Considering these factors together, monthly payments on the median home as of June ate up 20.5% of median income, Black Knight said in a report earlier this month. That’s up a tad from the recent five-year average of 20.1%, but still below the longer-term average of 23.6% that prevailed over the last 25 years—and well below its housing-bubble peak of 34.3%. 

Still, those rising home prices are having an impact, and it wouldn’t take much of a bump in mortgage rates to put a serious dent in affordability. In fact, the current 20.5% payment-to-income ratio happens to be the exact “tipping point” experienced in the past—where home price growth has proven to be unsustainable enough that it starts to decelerate.

Indeed, if home prices continue on the same trajectory and mortgage rates rise to 3.5% by the end of 2022, the payment-to-income ratio would hit 21.6% by the end of this year and 25% by 2022, Black Knight estimates. For now, though, home prices continue to surge amid the severe shortage of homes for sale.

Feeling Invincible Again: Younger Life Insurance Buyers Have Remorse 

The pandemic saw booming sales of all kinds of things: houses, cars, cryptocurrency, and building materials among them. The life insurance industry has also seen an upsurge in interest, driven perhaps by consumers’ increased awareness of mortality amid COVID-19.

Insurance companies that saw a pandemic-driven bump in sales have younger generations to thank for it, according to a report out last week from, a website that recommends local professionals and businesses. Not only were the vast majority of Americans without life insurance when the pandemic struck under age 44, but the vast majority of the 25% who bought life insurance during the pandemic were under 44, according to an online poll of 1,000 U.S. adults taken on June 1.

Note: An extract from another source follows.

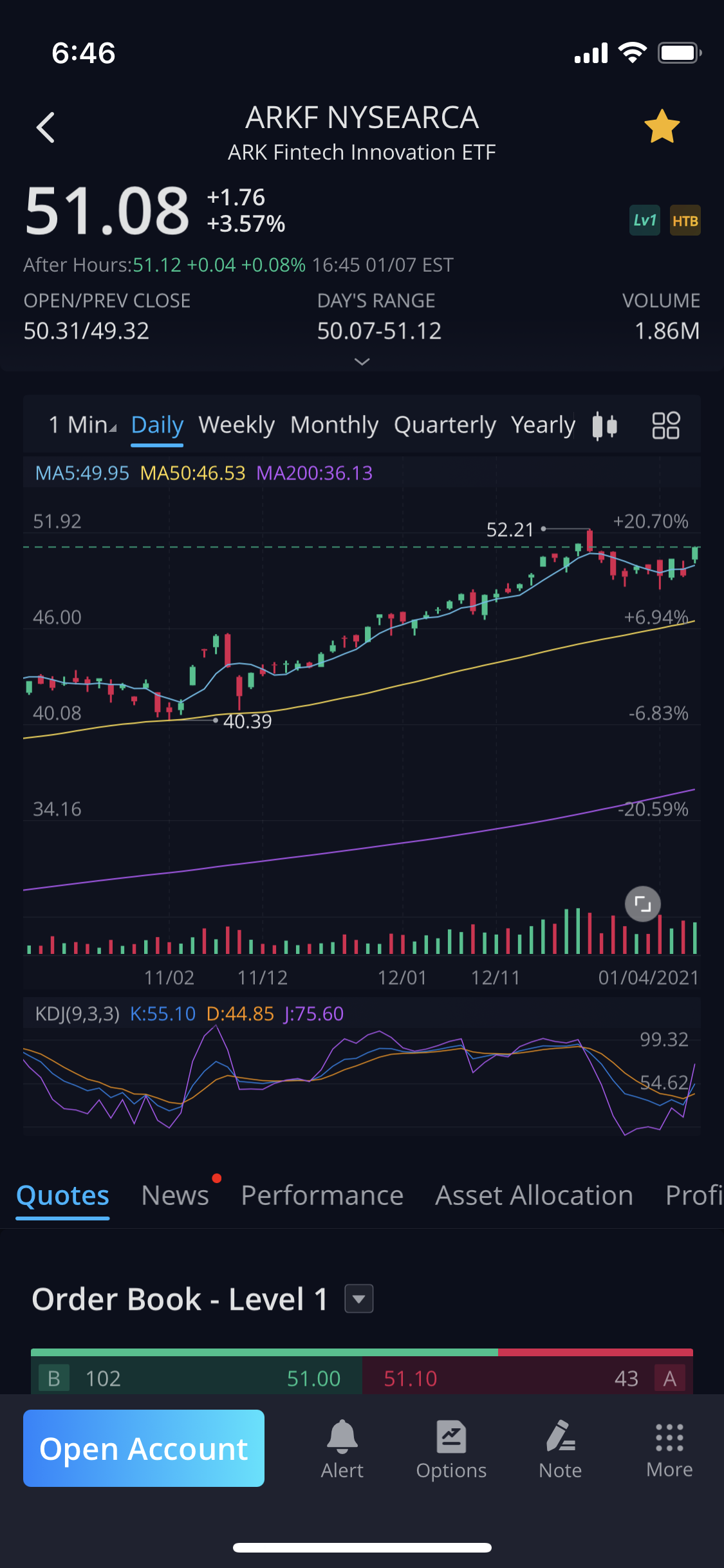Tap the HTB badge icon
This screenshot has height=1568, width=724.
(x=685, y=221)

However, signing up for life insurance may not have seemed like such a wise investment for younger people in the cold light of day. Of that younger group who bought life insurance during the pandemic, a whopping 74% now regret buying it, compared to just over 26% of those 45 and over.

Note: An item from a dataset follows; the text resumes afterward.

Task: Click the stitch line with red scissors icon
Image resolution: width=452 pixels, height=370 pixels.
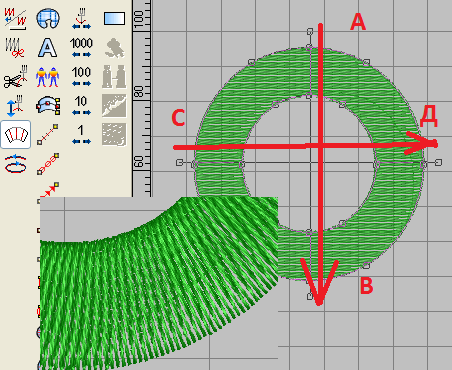Action: [x=15, y=48]
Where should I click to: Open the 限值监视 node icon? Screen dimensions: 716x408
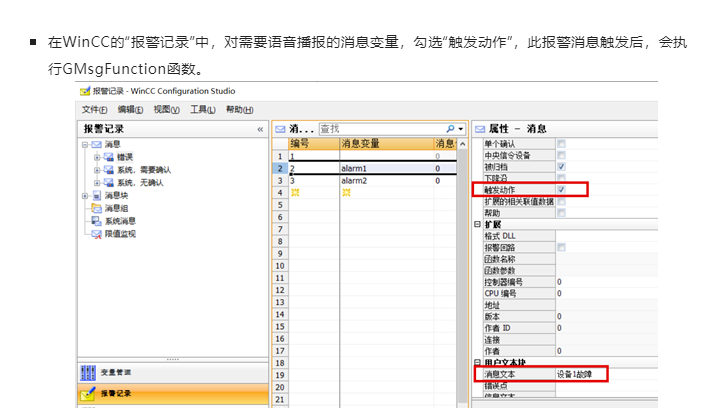(96, 233)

“The data from this series of questions shows it was mainly younger Americans who catalyzed the red-hot life insurance market we have witnessed during the COVID-19 pandemic,” the researchers said in the report. “The data also shows many of these pandemic-induced, younger policy holders may have jumped the gun on buying life insurance before fully assessing the situation.”

Failure to Lunch: Survey Finds Workers Avoid Midday Breaks

A silver lining of the pandemic has been the work-from-home lifestyle. In fact, workers like telecommuting so much, many are willing to ditch jobs that won’t let them keep on doing it once offices reopen. 

But even if more people are working from their kitchen tables, that doesn’t mean they’re necessarily using them to step away from their jobs and eat something. In fact, 39% of people occasionally, rarely, or never take lunch breaks, according to a survey by Tork, a company that makes napkins, soap, and other cleaning products for restaurants. And women are more than twice as likely than men not to take a break.

Work culture might have something to do with the reluctance to take a break. Among the 1,600 residents of the U.S. and Canada surveyed, 22% said they felt guilty or judged for taking a lunch break in the middle of the day.